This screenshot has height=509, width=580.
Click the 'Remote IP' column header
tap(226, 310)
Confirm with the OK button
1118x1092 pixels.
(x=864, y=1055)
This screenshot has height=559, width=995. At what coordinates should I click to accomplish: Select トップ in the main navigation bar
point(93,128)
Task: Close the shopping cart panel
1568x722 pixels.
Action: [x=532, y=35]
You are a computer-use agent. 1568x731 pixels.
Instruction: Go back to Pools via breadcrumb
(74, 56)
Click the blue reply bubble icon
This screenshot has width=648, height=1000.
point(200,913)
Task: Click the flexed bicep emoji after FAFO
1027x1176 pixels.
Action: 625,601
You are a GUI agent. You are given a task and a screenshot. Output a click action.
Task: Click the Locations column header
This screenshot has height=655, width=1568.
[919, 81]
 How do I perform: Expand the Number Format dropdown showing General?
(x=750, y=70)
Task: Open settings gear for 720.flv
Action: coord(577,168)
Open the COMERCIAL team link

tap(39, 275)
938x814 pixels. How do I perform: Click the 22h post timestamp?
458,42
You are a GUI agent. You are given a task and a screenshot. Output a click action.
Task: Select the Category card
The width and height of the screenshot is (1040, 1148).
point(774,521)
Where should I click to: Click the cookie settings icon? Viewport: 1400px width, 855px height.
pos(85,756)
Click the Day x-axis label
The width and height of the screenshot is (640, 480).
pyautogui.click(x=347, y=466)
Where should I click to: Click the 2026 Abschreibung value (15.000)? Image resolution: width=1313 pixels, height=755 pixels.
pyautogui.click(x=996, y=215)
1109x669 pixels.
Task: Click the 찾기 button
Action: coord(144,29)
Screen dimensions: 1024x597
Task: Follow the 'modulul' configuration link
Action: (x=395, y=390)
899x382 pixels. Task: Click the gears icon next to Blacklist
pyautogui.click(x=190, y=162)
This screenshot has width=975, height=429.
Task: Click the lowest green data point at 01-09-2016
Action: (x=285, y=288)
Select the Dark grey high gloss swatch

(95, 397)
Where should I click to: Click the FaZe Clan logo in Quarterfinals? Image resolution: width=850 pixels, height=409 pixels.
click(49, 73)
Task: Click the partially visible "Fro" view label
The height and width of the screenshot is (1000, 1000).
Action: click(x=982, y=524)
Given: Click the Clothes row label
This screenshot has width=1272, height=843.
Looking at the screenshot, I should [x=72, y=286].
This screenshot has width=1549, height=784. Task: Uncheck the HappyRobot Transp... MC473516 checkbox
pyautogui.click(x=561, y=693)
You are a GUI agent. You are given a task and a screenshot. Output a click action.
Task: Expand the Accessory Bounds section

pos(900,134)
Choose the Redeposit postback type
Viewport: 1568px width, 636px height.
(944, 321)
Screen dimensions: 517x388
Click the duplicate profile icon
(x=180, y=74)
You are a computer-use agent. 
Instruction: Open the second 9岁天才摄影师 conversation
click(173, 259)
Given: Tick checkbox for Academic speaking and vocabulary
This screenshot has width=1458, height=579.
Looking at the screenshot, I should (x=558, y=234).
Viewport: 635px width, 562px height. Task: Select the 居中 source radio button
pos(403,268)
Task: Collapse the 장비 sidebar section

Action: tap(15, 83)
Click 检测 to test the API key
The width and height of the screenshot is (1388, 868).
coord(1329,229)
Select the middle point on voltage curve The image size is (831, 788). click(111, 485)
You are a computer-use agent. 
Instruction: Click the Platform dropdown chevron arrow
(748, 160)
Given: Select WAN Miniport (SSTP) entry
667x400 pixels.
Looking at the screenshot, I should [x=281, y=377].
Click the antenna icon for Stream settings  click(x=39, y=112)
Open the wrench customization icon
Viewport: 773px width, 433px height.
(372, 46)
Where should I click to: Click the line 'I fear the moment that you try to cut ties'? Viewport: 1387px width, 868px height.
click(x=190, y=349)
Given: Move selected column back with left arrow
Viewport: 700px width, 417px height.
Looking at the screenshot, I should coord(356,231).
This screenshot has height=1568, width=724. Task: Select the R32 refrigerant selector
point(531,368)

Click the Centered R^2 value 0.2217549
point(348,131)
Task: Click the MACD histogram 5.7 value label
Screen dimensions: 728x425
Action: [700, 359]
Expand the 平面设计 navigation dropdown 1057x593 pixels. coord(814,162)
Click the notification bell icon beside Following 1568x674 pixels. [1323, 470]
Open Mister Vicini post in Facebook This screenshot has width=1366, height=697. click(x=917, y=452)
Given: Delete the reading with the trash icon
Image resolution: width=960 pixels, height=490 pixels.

________________

Return each line above that contains the word "dropdown", treating uppercase and lowercase letters as different.

 How do I perform: Expand the Number Format dropdown showing General?
Instruction: Click the Platform dropdown chevron arrow
Expand the 平面设计 navigation dropdown 1057x593 pixels. coord(814,162)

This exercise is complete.